There are 3 methods available on the cluster for encryption at rest:

  1. GPG encryption of files via the command line GPG Example, however you must ensure proper ACLs and decryption must occur in a secure location.
  2. The location “/secure” is encrypted and is mounted on the head nodes, however you must ensure proper ACLs.
  3. Create your own location with gocryptfs, like so:
# Load cyptfs software
module load gocryptfs

# Create empty directory, must name it exactly as below:
mkdir ~/.encrypted
gocryptfs -aessiv -init ~/.encrypted

# Create unencrypted directory
mkdir -p /var/tmp/$USER/unencrypted

# Mount encrypted directory and open new shell within unencrypted directory
gocryptfssh ~/.encrypted /var/tmp/$USER/unencrypted

# Transfer files (ie. SCP,SFTP,RSYNC), Filezilla can be used
scp user@remote-server:sensitive_file.txt /var/tmp/$USER/unencrypted/sensitive_file.txt

# Exiting the above shell will automatically unmount the unencrypted directory
exit

For subsequent access to the encrypted space, (ie. computation or analysis) the follow procedure is recommended:

# Request a 2hr interactive job on an exclusive node, resources can be adjusted as needed
srun -p short --exclusive=user --pty bash -l

# Load cyptfs software
module load gocryptfs

# Create unencrypted directory
mkdir -p /var/tmp/$USER/unencrypted

# Get remaining time of job
squeue -j $SLURM_JOB_ID -h -O timeleft

# Mount encrypted filesystem, and unmount before job ends, be sure to repalce TIME_REMAINING with an appropriate amount of time
gocryptfs -ro -i TIME_REMAINING -sharedstorage ~/.encrypted /var/tmp/$USER/unencrypted

# Read test file, simulating your work or any analysis that you would do here
cd /var/tmp/unencrypted/
cat sensitive_file.txt

# Manually unmount and remove unencrypted directories, when analysis has completed, or no longer requires access
fusermount -u /var/tmp/$USER/unencrypted/
rmdir /var/tmp/$USER/unencrypted
rmdir /var/tmp/$USER

WARNING: Avoid writing to the same file at the same time from different nodes. The encrypted file system cannot handle simultaneous writes and will corrupt the file. If simultaneous jobs are necessary then using write mode from a head node and read-only mode from compute nodes may be the best solution here. Also, be mindful of reamaining job time and make sure that you have unmounted the unencrypted directory before your job ends.

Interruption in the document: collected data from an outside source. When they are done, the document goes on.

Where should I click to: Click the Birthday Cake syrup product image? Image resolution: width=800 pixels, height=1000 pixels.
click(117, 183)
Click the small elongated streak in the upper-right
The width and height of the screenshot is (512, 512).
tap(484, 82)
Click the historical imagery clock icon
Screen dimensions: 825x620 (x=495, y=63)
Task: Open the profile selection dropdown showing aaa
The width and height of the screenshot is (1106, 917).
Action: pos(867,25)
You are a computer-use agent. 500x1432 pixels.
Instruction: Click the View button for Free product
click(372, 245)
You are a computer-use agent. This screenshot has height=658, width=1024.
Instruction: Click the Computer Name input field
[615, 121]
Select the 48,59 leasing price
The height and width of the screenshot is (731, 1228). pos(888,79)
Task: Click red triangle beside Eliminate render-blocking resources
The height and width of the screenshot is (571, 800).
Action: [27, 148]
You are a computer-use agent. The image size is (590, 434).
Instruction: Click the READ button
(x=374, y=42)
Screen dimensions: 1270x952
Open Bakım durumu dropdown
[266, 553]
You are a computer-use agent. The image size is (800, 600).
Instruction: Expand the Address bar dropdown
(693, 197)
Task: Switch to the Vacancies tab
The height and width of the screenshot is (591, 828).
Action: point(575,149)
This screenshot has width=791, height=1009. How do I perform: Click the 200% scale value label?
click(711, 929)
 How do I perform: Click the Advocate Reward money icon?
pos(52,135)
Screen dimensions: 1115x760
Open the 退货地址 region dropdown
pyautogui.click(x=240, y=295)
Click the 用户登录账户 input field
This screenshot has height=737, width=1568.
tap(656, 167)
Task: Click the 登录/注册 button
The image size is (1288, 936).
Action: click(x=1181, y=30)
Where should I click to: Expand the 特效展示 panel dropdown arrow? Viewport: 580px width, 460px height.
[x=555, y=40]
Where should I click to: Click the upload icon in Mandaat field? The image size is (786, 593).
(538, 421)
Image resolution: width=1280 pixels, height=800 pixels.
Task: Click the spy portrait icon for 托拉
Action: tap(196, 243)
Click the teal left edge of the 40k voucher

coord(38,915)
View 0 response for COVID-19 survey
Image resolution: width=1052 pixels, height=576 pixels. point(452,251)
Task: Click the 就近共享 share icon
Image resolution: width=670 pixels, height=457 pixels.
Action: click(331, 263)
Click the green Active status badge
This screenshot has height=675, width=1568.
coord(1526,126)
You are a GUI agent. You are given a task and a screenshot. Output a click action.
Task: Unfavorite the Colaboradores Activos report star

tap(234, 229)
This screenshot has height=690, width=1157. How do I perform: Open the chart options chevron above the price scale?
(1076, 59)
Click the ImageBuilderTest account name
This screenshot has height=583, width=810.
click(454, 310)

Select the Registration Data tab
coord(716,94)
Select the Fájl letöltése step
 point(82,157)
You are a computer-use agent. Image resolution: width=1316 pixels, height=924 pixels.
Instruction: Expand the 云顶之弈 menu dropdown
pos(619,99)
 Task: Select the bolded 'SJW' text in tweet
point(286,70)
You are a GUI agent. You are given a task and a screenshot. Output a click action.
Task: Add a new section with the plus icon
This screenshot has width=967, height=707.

For another example on how to use gocrypfs on an HPC cluster: Luxembourg HPC gocryptfs Example

Deletion

To ensure the complete removal of data, it is best to shred files instead of removing them with rm. The shred program will overwrite the contents of a file with randomized data such that recovery of this file will be very difficult, if not impossible.

Instead of using the common rm command to delete something, please use the shred command, like so:

shred -u something

The above command will overwrite the file, and then remove (unlink) it.